Sweet Halloween

アーネスト1

「Trick or Treat?」
突然の英語に、彼にしては珍しい、きょとんとした表情を見せたアーネスト。

「ハロウィン……そういえばもうそんな頃でしたね」

「うん。アーネストの国ではハロウィンはしないの?」

「我が祖国ではハロウィンよりガイ・フォークス・デーの方が盛んなのですよ」

「ガイ・フォークス・デー?」

「ええ。
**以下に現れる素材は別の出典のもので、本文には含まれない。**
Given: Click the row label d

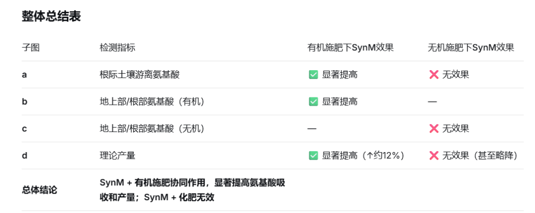Looking at the screenshot, I should (25, 156).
カトリック教徒弾圧に憤慨した一団が国王の暗殺を企て、 火付け役だったガイ・フォークスという男の名前をとってそう呼ばれるようになったんです。
子どもたちは町の通りにぼろ人形を作って置き、大人が歩いてくると『A penny for the Guy』 とねだるんですよ」

「そうなんだ」

「Trick or Treat?」
初めて知った英国での習慣にゆきが驚いていると、アーネストが笑顔で問い返す。


「え?」

「Trick or Treat? あなたはお菓子と悪戯、どちらを希望しますか?」

「アーネストの国ではハロウィンはやらないんじゃなかったの?」

「私が女性の好意を無にするわけがないでしょう? さあ、ゆき。どちらですか?」
思いがけず返されて、ゆきはうーんと考える。

「じゃあ……はい。さっき小松さんからもらった金平糖」
「可愛らしいお菓子ですね。では遠慮なく」
優雅に指を伸ばすと、ゆきの掌にのった小さな星の固まりをつまむ。


「そういえばアーネストは? 私に何をくれるの?」

「ふふ、覚えていたんですね。そうですね……では悪戯を」

「え?」

「あいにくと今日はお菓子を持ち合わせていないんですよ。なのでどうぞ悪戯を」

お菓子をもらって終わり、のつもりだったゆきは、思わぬ悪戯要求に必死に悪戯を考える。

「それじゃ……」
おもむろに手を伸ばすと、赤い石の飾られたタイを引く。

「ゆき?」

「アーネストはいつもきちんと身だしなみに気をつけているでしょう? だから、ちょっと着崩したところを見てみたくて」

思いがけない悪戯に目を丸くしていたアーネストは、不意に意地悪い笑みを浮かべると、つ……とゆきの頤に指を添えた。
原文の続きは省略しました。